Headline of the week

Washington Post: California’s Prop 19, on legalizing marijuana, could end Mexico’s drug war by Héctor Aguilar Camín and Jorge G. Castañeda

Perspective from Mexico that packs a wallop.

Proposition 19 changes this calculation. For Mexico, California is almost the whole enchilada: Our overall trade with the largest state of the union is huge, an immense number of Californians are of Mexican origin, and an enormous proportion of American visitors to Mexico come from California. Passage of Prop 19 would therefore flip the terms of the debate about drug policy: If California legalizes marijuana, will it be viable for our country to continue hunting down drug lords in Tijuana?
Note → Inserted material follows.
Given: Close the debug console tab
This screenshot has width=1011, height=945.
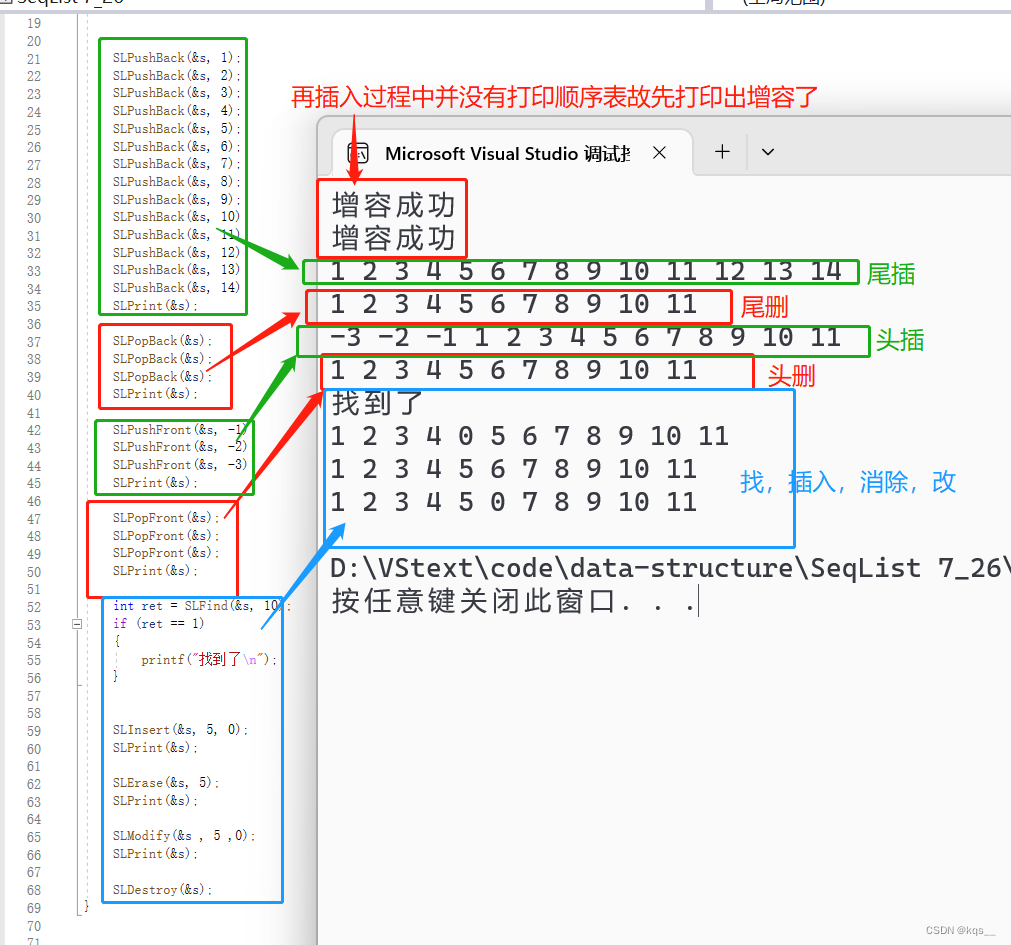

Will Wild West-style shootouts to stop Mexican cannabis from crossing the border make any sense when, just over that border, the local 7-Eleven sells pot?

The prospect of California legalizing marijuana coincides with an increasingly animated debate about legalization in Mexico. […]
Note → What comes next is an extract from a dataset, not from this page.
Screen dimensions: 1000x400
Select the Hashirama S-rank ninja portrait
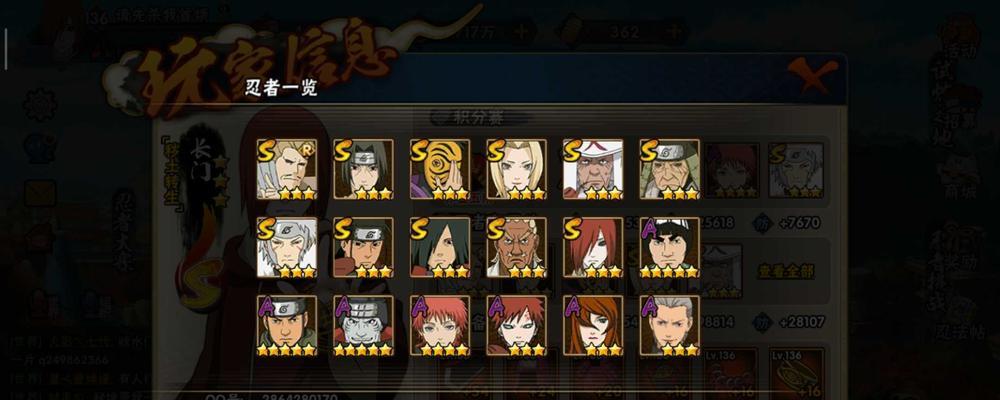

In addition, legalizing marijuana would free up both human and financial resources for Mexico to push back against the scourges that are often, if not always correctly, attributed to drug traffickers and that constitute Mexicans’ real bane: kidnapping, extortion, vehicle theft, home assaults, highway robbery and gunfights between gangs that leave far too many innocent bystanders dead and wounded. Before Mexico’s current war on drugs started, in late 2006, the country’s crime rate was low and dropping. Freed from the demands of the war on drugs, Mexico could return its energies to again reducing violent crime. […]

Our president will be able to say to yours: “We have paid an enormous price for a war that a majority of the citizens of your most populous and trend-setting state reject. Why don’t we work together, producer and consumer nations alike, to draw a road map leading us away from the equivalent of Prohibition, before we all regret our short-sightedness?”
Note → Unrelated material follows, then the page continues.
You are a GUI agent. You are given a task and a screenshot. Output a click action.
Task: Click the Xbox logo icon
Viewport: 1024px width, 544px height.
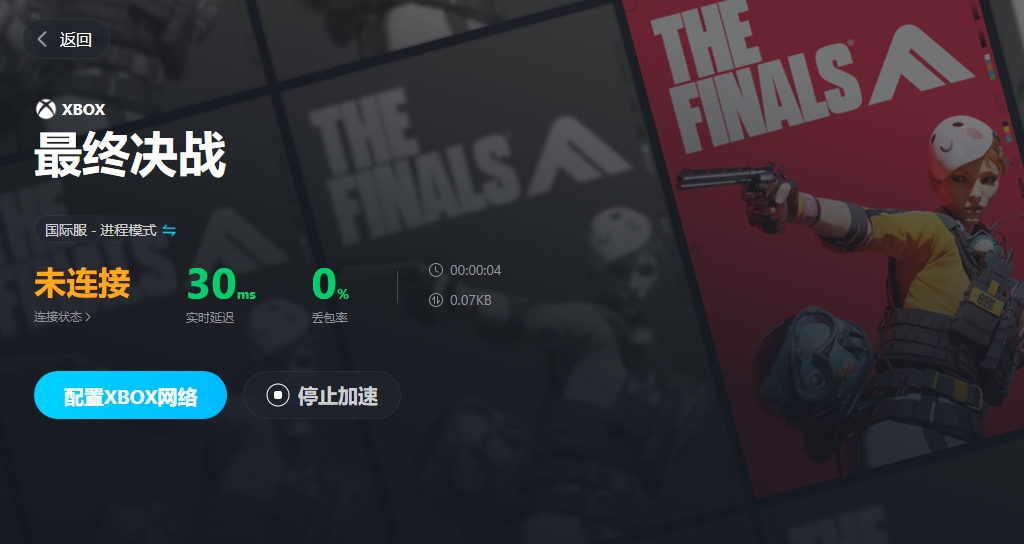46,109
Copies of this article’s headline with excerpts should probably be heavily distributed in California.

This entry was posted in Uncategorized. Bookmark the permalink.

12 Responses to Headline of the week

  1. darkcycle says:

    A great, common sense arguement.
    If common sense had anything at all to do with prohibition, we wouldn’t be having this discussion.

  2. Just me. says:

    Its coming folk. For those of you who already know (legalizers), and those of you who would shun common sense(prohibitionist). Its coming with a great sense of relief on our side, with hatered and distain on thier side.

    As darkcycle stated:

    “A great, common sense arguement.
    If common sense had anything at all to do with prohibition, we wouldn’t be having this discussion.”

  3. Just me. says:

    *disdain*

    Fat fingers 😐

  4. ezrydn says:

    The natives I talk to while at coffee indicates that they believe that the turning point is the California election. It’s becoming the topic of the day when we meet. Their concensus is that California is all it’ll take for Calderon to actively start the discussion here. With the national decrim law here now, it wouldn’t be much of a leap to go the distance. Hardly even a full step.

  5. allan420 says:

    well now… all that beating with hammers and the wall is truly showing stress. As a once upon a time member of the “young miners” of Opal Creek I most certainly can operate a rock drill. And I can figure out most heavy equipment operation. As much of a Luddite as I am I still love the power of big machinery… *cough* so I’d sure like to see the names in dpr throw their best shots, including the prohibs being best buds w/ the cartels.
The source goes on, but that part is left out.